### Task directions
Each entry is to be transcribed exactly, with nothing added or dropped.

### Extracted information
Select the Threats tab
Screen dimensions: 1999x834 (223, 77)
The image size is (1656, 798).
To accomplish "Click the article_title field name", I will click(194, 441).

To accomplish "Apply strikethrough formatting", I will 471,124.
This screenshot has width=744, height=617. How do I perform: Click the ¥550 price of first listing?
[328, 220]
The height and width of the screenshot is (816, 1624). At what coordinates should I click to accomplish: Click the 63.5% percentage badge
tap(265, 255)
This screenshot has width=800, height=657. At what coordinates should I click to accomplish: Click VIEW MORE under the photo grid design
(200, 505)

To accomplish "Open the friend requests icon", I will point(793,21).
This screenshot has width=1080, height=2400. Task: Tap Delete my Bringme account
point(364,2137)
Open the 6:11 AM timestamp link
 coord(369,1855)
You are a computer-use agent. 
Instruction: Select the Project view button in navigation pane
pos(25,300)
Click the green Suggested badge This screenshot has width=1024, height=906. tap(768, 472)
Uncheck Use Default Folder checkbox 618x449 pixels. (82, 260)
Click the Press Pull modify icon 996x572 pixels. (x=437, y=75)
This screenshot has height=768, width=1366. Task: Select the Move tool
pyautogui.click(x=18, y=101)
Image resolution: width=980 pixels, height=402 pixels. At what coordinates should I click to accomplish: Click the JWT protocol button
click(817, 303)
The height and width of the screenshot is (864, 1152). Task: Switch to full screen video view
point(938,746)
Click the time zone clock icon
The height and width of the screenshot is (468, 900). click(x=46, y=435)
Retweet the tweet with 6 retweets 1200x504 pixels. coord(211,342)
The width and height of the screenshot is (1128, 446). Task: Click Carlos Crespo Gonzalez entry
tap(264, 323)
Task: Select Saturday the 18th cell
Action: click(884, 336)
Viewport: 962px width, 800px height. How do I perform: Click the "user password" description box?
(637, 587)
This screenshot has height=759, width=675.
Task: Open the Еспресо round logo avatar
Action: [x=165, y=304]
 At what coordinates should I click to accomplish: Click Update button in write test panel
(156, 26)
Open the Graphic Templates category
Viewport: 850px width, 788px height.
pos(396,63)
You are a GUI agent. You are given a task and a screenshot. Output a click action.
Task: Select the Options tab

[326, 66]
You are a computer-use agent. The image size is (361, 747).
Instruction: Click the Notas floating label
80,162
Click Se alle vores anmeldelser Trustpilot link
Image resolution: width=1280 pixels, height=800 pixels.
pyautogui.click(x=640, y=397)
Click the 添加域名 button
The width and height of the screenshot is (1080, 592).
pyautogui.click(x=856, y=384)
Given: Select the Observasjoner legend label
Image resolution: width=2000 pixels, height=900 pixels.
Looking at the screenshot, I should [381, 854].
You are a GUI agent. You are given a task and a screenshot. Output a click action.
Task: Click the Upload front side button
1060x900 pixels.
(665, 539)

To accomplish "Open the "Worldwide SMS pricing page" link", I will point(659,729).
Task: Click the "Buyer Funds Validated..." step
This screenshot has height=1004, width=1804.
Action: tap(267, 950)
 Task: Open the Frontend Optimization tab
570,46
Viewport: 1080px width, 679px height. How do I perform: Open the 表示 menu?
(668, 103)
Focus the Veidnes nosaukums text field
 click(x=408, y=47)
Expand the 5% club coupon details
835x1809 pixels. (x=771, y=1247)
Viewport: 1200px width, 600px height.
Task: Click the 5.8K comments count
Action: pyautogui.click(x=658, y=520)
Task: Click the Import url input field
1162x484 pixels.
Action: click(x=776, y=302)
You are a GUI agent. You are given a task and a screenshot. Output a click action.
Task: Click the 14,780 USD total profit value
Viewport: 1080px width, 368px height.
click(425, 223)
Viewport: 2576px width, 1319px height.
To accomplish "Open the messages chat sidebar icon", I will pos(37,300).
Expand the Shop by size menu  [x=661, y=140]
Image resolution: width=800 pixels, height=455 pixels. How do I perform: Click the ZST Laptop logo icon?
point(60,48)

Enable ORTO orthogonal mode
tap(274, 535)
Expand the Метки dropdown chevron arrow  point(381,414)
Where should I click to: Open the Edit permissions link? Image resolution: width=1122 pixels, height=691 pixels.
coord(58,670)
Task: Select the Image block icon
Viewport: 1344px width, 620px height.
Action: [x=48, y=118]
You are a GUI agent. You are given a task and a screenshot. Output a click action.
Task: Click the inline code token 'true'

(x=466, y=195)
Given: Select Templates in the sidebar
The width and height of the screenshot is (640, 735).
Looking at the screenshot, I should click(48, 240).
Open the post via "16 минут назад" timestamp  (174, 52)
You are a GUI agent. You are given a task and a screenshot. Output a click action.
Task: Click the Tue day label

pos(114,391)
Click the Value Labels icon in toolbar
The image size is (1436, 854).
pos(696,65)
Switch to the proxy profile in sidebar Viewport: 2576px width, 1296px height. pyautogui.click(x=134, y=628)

### Solved exercise
Select the Threats tab
Screen dimensions: 1999x834 (223, 77)
The image size is (1656, 798).
To accomplish "Click the article_title field name", I will click(194, 441).

To accomplish "Apply strikethrough formatting", I will 471,124.
This screenshot has width=744, height=617. How do I perform: Click the ¥550 price of first listing?
[328, 220]
The height and width of the screenshot is (816, 1624). At what coordinates should I click to accomplish: Click the 63.5% percentage badge
tap(265, 255)
This screenshot has width=800, height=657. At what coordinates should I click to accomplish: Click VIEW MORE under the photo grid design
(200, 505)

To accomplish "Open the friend requests icon", I will point(793,21).
This screenshot has width=1080, height=2400. Task: Tap Delete my Bringme account
point(364,2137)
Open the 6:11 AM timestamp link
 coord(369,1855)
You are a computer-use agent. 
Instruction: Select the Project view button in navigation pane
pos(25,300)
Click the green Suggested badge This screenshot has width=1024, height=906. tap(768, 472)
Uncheck Use Default Folder checkbox 618x449 pixels. (82, 260)
Click the Press Pull modify icon 996x572 pixels. (x=437, y=75)
This screenshot has height=768, width=1366. Task: Select the Move tool
pyautogui.click(x=18, y=101)
Image resolution: width=980 pixels, height=402 pixels. At what coordinates should I click to accomplish: Click the JWT protocol button
click(817, 303)
The height and width of the screenshot is (864, 1152). Task: Switch to full screen video view
point(938,746)
Click the time zone clock icon
The height and width of the screenshot is (468, 900). click(x=46, y=435)
Retweet the tweet with 6 retweets 1200x504 pixels. coord(211,342)
The width and height of the screenshot is (1128, 446). Task: Click Carlos Crespo Gonzalez entry
tap(264, 323)
Task: Select Saturday the 18th cell
Action: click(884, 336)
Viewport: 962px width, 800px height. How do I perform: Click the "user password" description box?
(637, 587)
This screenshot has height=759, width=675.
Task: Open the Еспресо round logo avatar
Action: [x=165, y=304]
 At what coordinates should I click to accomplish: Click Update button in write test panel
(156, 26)
Open the Graphic Templates category
Viewport: 850px width, 788px height.
pos(396,63)
You are a GUI agent. You are given a task and a screenshot. Output a click action.
Task: Select the Options tab

[326, 66]
You are a computer-use agent. The image size is (361, 747).
Instruction: Click the Notas floating label
80,162
Click Se alle vores anmeldelser Trustpilot link
Image resolution: width=1280 pixels, height=800 pixels.
pyautogui.click(x=640, y=397)
Click the 添加域名 button
The width and height of the screenshot is (1080, 592).
pyautogui.click(x=856, y=384)
Given: Select the Observasjoner legend label
Image resolution: width=2000 pixels, height=900 pixels.
Looking at the screenshot, I should [381, 854].
You are a GUI agent. You are given a task and a screenshot. Output a click action.
Task: Click the Upload front side button
1060x900 pixels.
(665, 539)

To accomplish "Open the "Worldwide SMS pricing page" link", I will point(659,729).
Task: Click the "Buyer Funds Validated..." step
This screenshot has height=1004, width=1804.
Action: tap(267, 950)
 Task: Open the Frontend Optimization tab
570,46
Viewport: 1080px width, 679px height. How do I perform: Open the 表示 menu?
(668, 103)
Focus the Veidnes nosaukums text field
 click(x=408, y=47)
Expand the 5% club coupon details
835x1809 pixels. (x=771, y=1247)
Viewport: 1200px width, 600px height.
Task: Click the 5.8K comments count
Action: pyautogui.click(x=658, y=520)
Task: Click the Import url input field
1162x484 pixels.
Action: click(x=776, y=302)
You are a GUI agent. You are given a task and a screenshot. Output a click action.
Task: Click the 14,780 USD total profit value
Viewport: 1080px width, 368px height.
click(425, 223)
Viewport: 2576px width, 1319px height.
To accomplish "Open the messages chat sidebar icon", I will pos(37,300).
Expand the Shop by size menu  [x=661, y=140]
Image resolution: width=800 pixels, height=455 pixels. How do I perform: Click the ZST Laptop logo icon?
point(60,48)

Enable ORTO orthogonal mode
tap(274, 535)
Expand the Метки dropdown chevron arrow  point(381,414)
Where should I click to: Open the Edit permissions link? Image resolution: width=1122 pixels, height=691 pixels.
coord(58,670)
Task: Select the Image block icon
Viewport: 1344px width, 620px height.
Action: [x=48, y=118]
You are a GUI agent. You are given a task and a screenshot. Output a click action.
Task: Click the inline code token 'true'

(x=466, y=195)
Given: Select Templates in the sidebar
The width and height of the screenshot is (640, 735).
Looking at the screenshot, I should click(48, 240).
Open the post via "16 минут назад" timestamp  (174, 52)
You are a GUI agent. You are given a task and a screenshot. Output a click action.
Task: Click the Tue day label

pos(114,391)
Click the Value Labels icon in toolbar
The image size is (1436, 854).
pos(696,65)
Switch to the proxy profile in sidebar Viewport: 2576px width, 1296px height. pyautogui.click(x=134, y=628)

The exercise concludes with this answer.